Exercise tasks:
1. In the article on attacks against remote workers, what share of attacks on remote desktops using the RDP protocol rely on brute force passwords on average?
2. Please say whether each statement agrees with the article on attacks against remote workers, giving yes or no and quoting the deciding words: (a) In April, attacks on Russian organizations with remote employees were five times more than in February. (b) Kaspersky Lab recommends a corporate VPN and two-factor authentication. (c) In the first quarter of 2020, offers for selling access worldwide were 48% higher than in the previous quarter.

━━━━━ Reading passage ━━━━━

According to Kaspersky Lab, in April, the number of attacks on the infrastructure of Russian organizations whose employees work remotely exceeded 18 million, which is five times more than in February.
Hackers select the username and password from an employee's account to log into the corporate infrastructure, explains Kaspersky Lab’s antivirus expert Dmitry Galov.
According to him, such attacks are the simplest. Hackers use, for example, dictionaries of popular passwords or passwords from leaked databases.
Brute force passwords are used on average in 70% of attacks on remote desktops using the RDP protocol.
Positive Technologies found that up to 48% of the passwords of employees of organizations is made up of a combination of a word indicating the time of the year or month and four digits indicating the year.
"After gaining access, a hacker can, for example, launch an encryption virus into the corporate network to offer the management to buy the decryption code", said Dmitry Galov.
Andrey Arsentiev, Head of Analytics and Special Projects at InfoWatch, agreed that less experienced hackers sell data for access to more advanced colleagues. He noted that in recent months, offers of access to corporate infrastructure has grown on the black market from the price of $5-10 to tens of thousands of dollars.
According to the results of the first quarter of 2020, the number of offers for selling access around the world is 69% higher than in the previous quarter. The growth of such attacks in Kaspersky Lab is associated with a hasty transition to remote work: IT-services of companies were more concerned with organizing a remote workstation than with its security.
To protect against attacks, Kaspersky Lab recommends that companies use a corporate VPN and two-factor authentication and that employees set complex passwords.

━━━━━ Information provided ━━━━━

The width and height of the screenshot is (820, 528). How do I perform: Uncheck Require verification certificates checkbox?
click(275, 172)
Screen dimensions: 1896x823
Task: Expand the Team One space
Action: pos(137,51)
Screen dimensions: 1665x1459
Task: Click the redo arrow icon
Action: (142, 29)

━━━━━

Answer section:
1. 70%

2.
(a) Yes: "which is five times more than in February"
(b) Yes: "Kaspersky Lab recommends that companies use a corporate VPN and two-factor authentication"
(c) No: "the number of offers for selling access around the world is 69% higher than in the previous quarter"